In re Reuben G. CA2/3

CourtCalifornia Court of Appeal
DecidedNovember 20, 2014
DocketB255027
StatusUnpublished

This text of In re Reuben G. CA2/3 (In re Reuben G. CA2/3) is published on Counsel Stack Legal Research, covering California Court of Appeal primary law. Counsel Stack provides free access to over 12 million legal documents including statutes, case law, regulations, and constitutions.

Bluebook
In re Reuben G. CA2/3, (Cal. Ct. App. 2014).

Opinion

Filed 11/20/14 In re Reuben G. CA2/3 NOT TO BE PUBLISHED IN THE OFFICIAL REPORTS

California Rules of Court, rule 8.1115(a), prohibits courts and parties from citing or relying on opinions not certified for publication or ordered published, except as specified by rule 8.1115(a). This opinion has not been certified for publication or ordered published for purposes of rule 8.1115(a).

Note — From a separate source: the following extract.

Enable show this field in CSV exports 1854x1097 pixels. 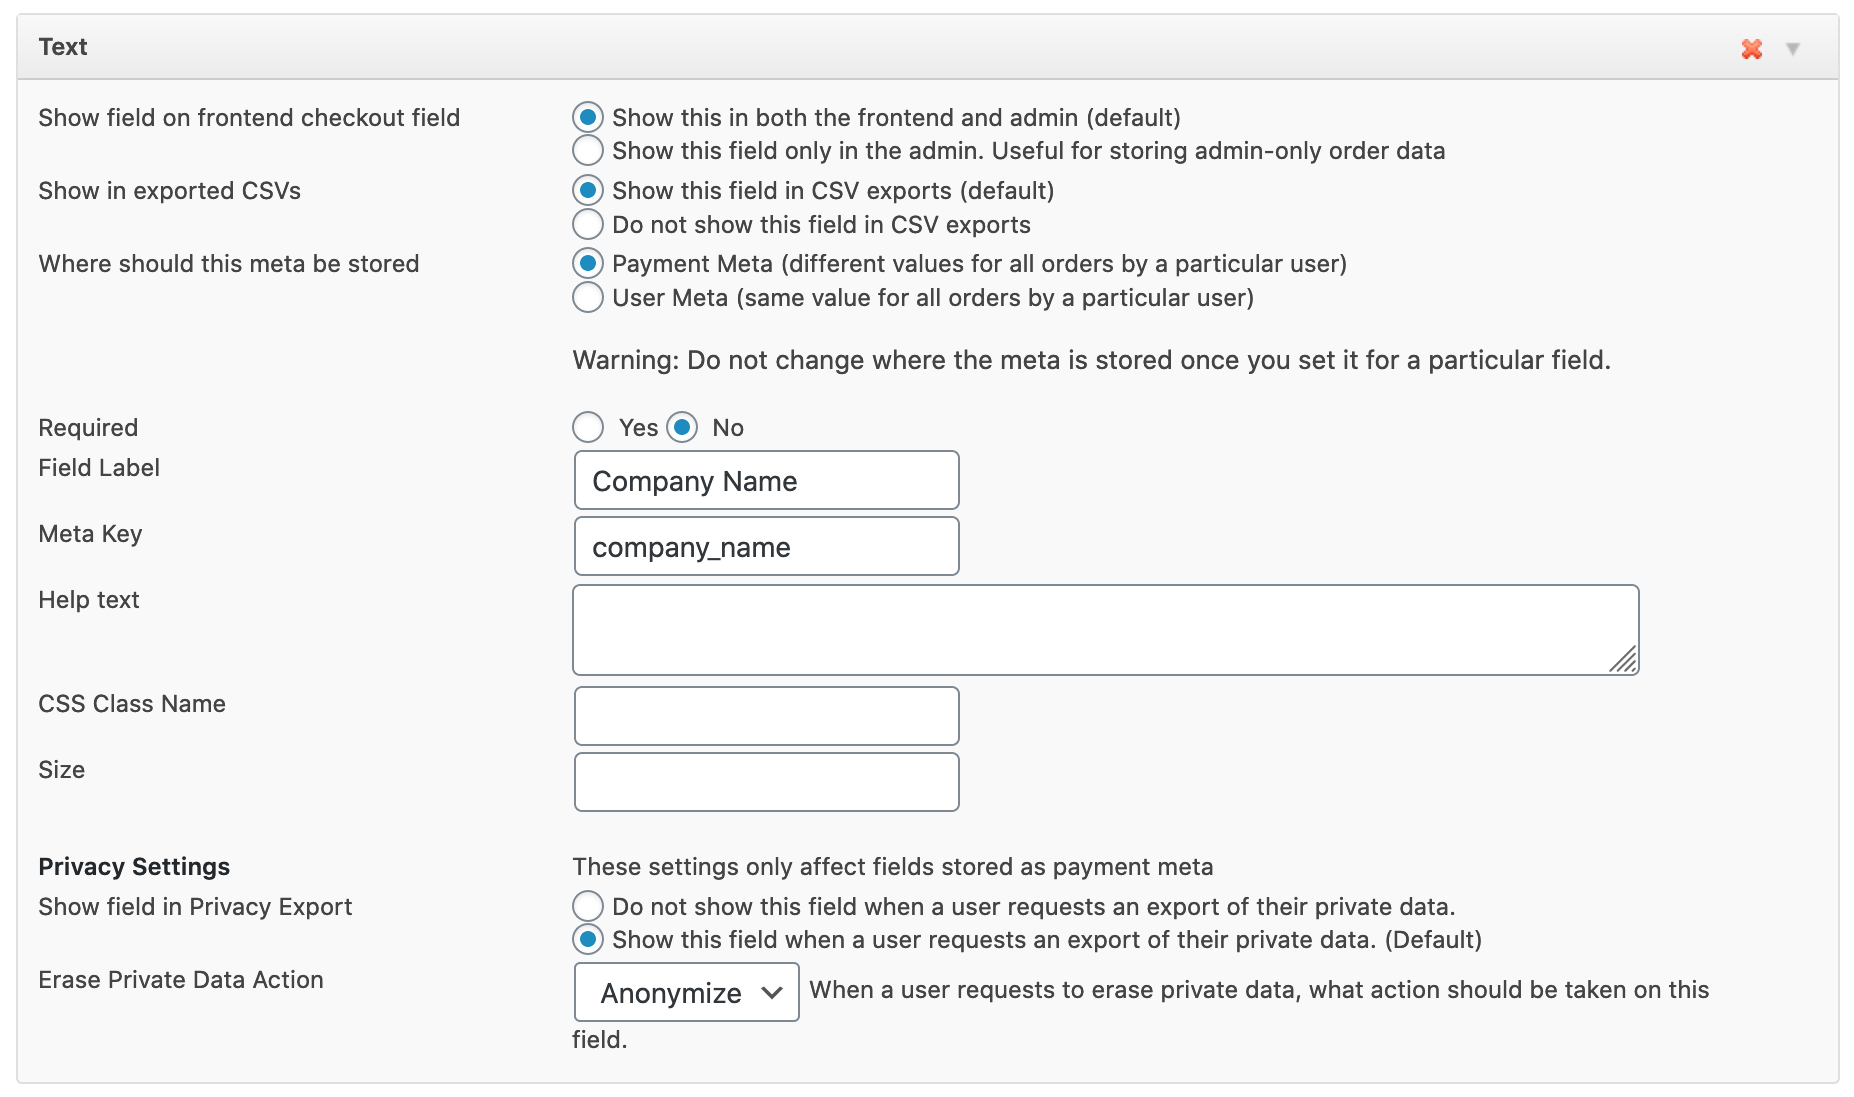click(588, 190)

IN THE COURT OF APPEAL OF THE STATE OF CALIFORNIA

SECOND APPELLATE DISTRICT

DIVISION THREE

In re REUBEN G., et al., Persons Coming B255027 Under the Juvenile Court Law. (Los Angeles County LOS ANGELES COUNTY Super. Ct. No. CK67583) DEPARTMENT OF CHILDREN AND FAMILY SERVICES,

Plaintiff and Respondent,

v.

DAISY G.,

Defendant and Appellant.

APPEAL from judgment and orders of the Superior Court of Los Angeles County, Marguerite Downing, Judge. Reversed in part and dismissed as moot in part. Merrill Lee Toole, under appointment by the Court of Appeal, for Defendant and Appellant. Office of the County Counsel, Richard D. Weiss, Acting County Counsel, Dawyn Harrison, Assistant County Counsel, and Jacklyn K. Louie, Principal Deputy County Counsel, for Respondent. ___________________________________________ Daisy G. (mother) appeals from the juvenile court’s orders sustaining the

jurisdictional findings against her and removing her infant son. Mother also appeals

from the court’s concurrent order at a six-month review hearing denying the return to

her custody of her five older children. Mother contends there was insufficient evidence

of risk to her infant based on past domestic violence involving the child’s deceased

father and the mother’s past marijuana use. She also contends there was no substantial

evidence showing detriment to her five older children if they were returned to her care.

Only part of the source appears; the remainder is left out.